BRANO FORNITO:
-=-=-

Era necessario tracciare apertamente un percorso da seguire, non più testimoniare
singolarmente, ma organizzare la testimonianza e coordinare un nuovo impegno delle
chiese del territorio. Scrisse, firmandolo assieme a tutti i preti della foranea di Casal
di Principe, un documento inaspettato, un testo religioso, cristiano, con una traccia di
disperata dignità umana, che rese quelle parole universali, capaci di superare i
perimetri religiosi e di far tremare sin nella voce le sicurezze dei boss, che arrivarono
a temere quelle parole più di un blitz dell'Antimafia, più del sequestro delle cave e
delle betoniere, più delle intercettazioni telefoniche che tracciano un ordine di morte.
Era un documento vivo con un titolo romanticamente forte: "Per amore del mio popolo
non tacerò". Distribuì lo scritto il giorno di Natale, non appese le pagine alle porte
della sua chiesa, non doveva come Lutero riformare nessuna chiesa romana, aveva
altro cui pensare don Peppino. Tentare di comprendere come poter creare una strada
trasversale ai poteri, l'unica in grado di mettere in crisi l'autorità economica e
criminale delle famiglie di camorra.

-=-=-

RECORD FORNITI:

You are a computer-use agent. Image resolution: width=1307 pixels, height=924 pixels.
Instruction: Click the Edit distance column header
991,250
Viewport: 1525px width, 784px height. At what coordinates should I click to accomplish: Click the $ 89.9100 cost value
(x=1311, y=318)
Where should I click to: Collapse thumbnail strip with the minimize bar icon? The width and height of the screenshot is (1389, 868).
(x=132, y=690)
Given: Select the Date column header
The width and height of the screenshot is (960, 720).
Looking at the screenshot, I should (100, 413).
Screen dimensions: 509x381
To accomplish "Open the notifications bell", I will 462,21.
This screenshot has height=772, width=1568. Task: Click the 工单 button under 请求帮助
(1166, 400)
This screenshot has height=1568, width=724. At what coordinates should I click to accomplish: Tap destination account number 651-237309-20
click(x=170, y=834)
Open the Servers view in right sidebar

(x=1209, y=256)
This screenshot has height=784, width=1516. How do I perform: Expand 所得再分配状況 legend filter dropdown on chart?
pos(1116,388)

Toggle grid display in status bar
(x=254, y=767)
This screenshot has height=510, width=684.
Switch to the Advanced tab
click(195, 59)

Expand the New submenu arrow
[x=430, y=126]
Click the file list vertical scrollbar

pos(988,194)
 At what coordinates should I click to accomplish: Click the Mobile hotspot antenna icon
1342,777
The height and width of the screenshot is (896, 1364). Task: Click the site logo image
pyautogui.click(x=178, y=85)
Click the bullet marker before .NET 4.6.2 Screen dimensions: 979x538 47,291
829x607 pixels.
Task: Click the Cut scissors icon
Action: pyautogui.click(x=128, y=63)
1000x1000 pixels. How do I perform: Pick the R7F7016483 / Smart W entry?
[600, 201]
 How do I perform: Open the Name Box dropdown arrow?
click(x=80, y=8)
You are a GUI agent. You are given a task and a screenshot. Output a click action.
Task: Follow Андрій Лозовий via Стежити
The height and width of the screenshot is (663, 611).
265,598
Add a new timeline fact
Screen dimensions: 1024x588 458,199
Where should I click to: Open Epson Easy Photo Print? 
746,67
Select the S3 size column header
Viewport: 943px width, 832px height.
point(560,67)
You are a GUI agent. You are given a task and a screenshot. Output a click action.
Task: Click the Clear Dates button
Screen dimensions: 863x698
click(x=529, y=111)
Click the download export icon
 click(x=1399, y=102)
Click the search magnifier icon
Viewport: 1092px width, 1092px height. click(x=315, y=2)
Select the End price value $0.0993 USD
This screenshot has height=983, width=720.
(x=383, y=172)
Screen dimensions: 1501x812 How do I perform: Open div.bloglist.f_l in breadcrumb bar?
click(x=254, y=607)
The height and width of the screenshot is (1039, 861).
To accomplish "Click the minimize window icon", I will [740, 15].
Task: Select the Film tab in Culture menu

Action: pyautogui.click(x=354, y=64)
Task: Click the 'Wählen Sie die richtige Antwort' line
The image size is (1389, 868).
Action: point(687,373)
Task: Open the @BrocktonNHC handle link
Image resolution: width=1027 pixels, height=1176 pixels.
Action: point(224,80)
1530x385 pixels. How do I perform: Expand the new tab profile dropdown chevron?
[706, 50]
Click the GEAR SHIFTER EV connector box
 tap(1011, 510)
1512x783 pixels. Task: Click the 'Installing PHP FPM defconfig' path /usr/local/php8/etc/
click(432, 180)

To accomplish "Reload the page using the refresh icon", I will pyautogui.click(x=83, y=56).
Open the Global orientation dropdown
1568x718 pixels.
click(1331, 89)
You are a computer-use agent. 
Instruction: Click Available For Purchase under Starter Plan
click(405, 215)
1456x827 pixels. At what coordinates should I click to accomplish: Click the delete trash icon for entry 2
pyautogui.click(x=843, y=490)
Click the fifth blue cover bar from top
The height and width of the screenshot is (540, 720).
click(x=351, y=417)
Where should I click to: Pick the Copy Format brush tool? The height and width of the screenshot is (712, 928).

-=-=-

CONSEGNA A:
Ricopia senza modifiche le righe dei record dalla riga con "Click the bullet" alla riga con "click(x=529, y=111)", estremi compresi.
CONSEGNA B:
Prosegui il brano su don Peppino e sul documento "Per amore del mio popolo non tacerò" partendo dall'ultima frase riportata.

RISPOSTA A:
Click the bullet marker before .NET 4.6.2 Screen dimensions: 979x538 47,291
829x607 pixels.
Task: Click the Cut scissors icon
Action: pyautogui.click(x=128, y=63)
1000x1000 pixels. How do I perform: Pick the R7F7016483 / Smart W entry?
[600, 201]
 How do I perform: Open the Name Box dropdown arrow?
click(x=80, y=8)
You are a GUI agent. You are given a task and a screenshot. Output a click action.
Task: Follow Андрій Лозовий via Стежити
The height and width of the screenshot is (663, 611).
265,598
Add a new timeline fact
Screen dimensions: 1024x588 458,199
Where should I click to: Open Epson Easy Photo Print? 
746,67
Select the S3 size column header
Viewport: 943px width, 832px height.
point(560,67)
You are a GUI agent. You are given a task and a screenshot. Output a click action.
Task: Click the Clear Dates button
Screen dimensions: 863x698
click(x=529, y=111)

RISPOSTA B:
Don Peppino scavò un percorso nella crosta della parola, erose dalle cave della
sintassi quella potenza che la parola pubblica, pronunciata chiaramente, poteva ancora
concedere. Non ebbe l'indolenza intellettuale di chi crede che la parola ormai abbia
esaurito ogni sua risorsa che risulta capace solo di riempire gli spazi tra un timpano e
l'altro. La parola come concretezza, materia aggregata di atomi per intervenire nei
meccanismi delle cose, come malta per costruire, come punta di piccone. Don Peppino
cercava una parola necessaria come secchiata d'acqua sugli sguardi imbrattati. Il tacere
in queste terre non è la banale omertà silenziosa che si rappresenta di coppole e
sguardo abbassato. Ha molto più a che fare col "non mi riguarda". L'atteggiamento
solito in questi luoghi, e non solo, una scelta di chiusura che è il vero voto messo nel
seggio dello stato di cose. La parola diviene un urlo. Controllato e lanciato acuto e alto
contro un vetro blindato: con la volontà di farlo esplodere.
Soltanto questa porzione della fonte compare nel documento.